— Activity —
Within the entries below, the lines from the one with "[Printables logo] (9, 34)" through the one with "Le Botanist (931, 2551)" are to be set down exactly, both ends kept.

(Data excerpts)
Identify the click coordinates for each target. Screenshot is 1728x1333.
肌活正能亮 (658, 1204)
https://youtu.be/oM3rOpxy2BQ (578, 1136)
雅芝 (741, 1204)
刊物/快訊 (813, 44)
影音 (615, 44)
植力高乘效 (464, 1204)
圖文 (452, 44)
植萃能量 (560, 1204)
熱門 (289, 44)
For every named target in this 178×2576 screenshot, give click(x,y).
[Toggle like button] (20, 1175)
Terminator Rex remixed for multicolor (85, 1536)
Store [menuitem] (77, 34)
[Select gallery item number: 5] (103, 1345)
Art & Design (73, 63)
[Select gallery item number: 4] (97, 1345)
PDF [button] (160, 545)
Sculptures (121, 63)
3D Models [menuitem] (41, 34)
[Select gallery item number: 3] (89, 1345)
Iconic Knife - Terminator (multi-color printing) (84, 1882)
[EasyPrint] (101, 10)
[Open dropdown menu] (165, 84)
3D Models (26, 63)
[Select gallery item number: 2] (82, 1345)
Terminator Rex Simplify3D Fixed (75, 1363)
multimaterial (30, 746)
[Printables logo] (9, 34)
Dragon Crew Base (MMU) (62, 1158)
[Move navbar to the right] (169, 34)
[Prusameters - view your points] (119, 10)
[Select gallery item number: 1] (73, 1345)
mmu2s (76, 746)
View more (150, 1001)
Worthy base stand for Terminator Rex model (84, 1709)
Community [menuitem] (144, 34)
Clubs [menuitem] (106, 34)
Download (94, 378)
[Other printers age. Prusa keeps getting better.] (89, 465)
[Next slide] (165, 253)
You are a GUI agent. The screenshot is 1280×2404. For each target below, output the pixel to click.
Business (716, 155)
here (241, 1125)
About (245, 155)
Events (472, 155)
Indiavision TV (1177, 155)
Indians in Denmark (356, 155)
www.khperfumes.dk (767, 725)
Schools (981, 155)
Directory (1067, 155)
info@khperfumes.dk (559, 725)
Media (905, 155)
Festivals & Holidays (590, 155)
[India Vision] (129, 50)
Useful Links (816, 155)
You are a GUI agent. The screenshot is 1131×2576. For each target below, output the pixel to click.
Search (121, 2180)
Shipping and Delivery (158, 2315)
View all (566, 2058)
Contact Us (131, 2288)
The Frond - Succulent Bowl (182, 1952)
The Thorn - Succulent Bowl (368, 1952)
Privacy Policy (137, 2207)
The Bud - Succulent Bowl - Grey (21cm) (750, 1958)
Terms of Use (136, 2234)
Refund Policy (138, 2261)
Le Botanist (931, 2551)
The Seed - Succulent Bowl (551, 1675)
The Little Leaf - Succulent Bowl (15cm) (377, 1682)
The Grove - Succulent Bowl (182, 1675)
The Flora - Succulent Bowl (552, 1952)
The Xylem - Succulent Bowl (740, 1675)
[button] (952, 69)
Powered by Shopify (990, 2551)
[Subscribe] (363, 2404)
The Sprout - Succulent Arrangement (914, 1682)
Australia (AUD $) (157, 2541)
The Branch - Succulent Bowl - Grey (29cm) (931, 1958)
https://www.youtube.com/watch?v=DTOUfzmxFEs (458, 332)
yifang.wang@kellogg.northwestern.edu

— Solved problem —
[Printables logo] (9, 34)
Dragon Crew Base (MMU) (62, 1158)
[Move navbar to the right] (169, 34)
[Prusameters - view your points] (119, 10)
[Select gallery item number: 1] (73, 1345)
mmu2s (76, 746)
View more (150, 1001)
Worthy base stand for Terminator Rex model (84, 1709)
Community [menuitem] (144, 34)
Clubs [menuitem] (106, 34)
Download (94, 378)
[Other printers age. Prusa keeps getting better.] (89, 465)
[Next slide] (165, 253)
You are a GUI agent. The screenshot is 1280×2404. For each target below, output the pixel to click.
Business (716, 155)
here (241, 1125)
About (245, 155)
Events (472, 155)
Indiavision TV (1177, 155)
Indians in Denmark (356, 155)
www.khperfumes.dk (767, 725)
Schools (981, 155)
Directory (1067, 155)
info@khperfumes.dk (559, 725)
Media (905, 155)
Festivals & Holidays (590, 155)
[India Vision] (129, 50)
Useful Links (816, 155)
You are a GUI agent. The screenshot is 1131×2576. For each target below, output the pixel to click.
Search (121, 2180)
Shipping and Delivery (158, 2315)
View all (566, 2058)
Contact Us (131, 2288)
The Frond - Succulent Bowl (182, 1952)
The Thorn - Succulent Bowl (368, 1952)
Privacy Policy (137, 2207)
The Bud - Succulent Bowl - Grey (21cm) (750, 1958)
Terms of Use (136, 2234)
Refund Policy (138, 2261)
Le Botanist (931, 2551)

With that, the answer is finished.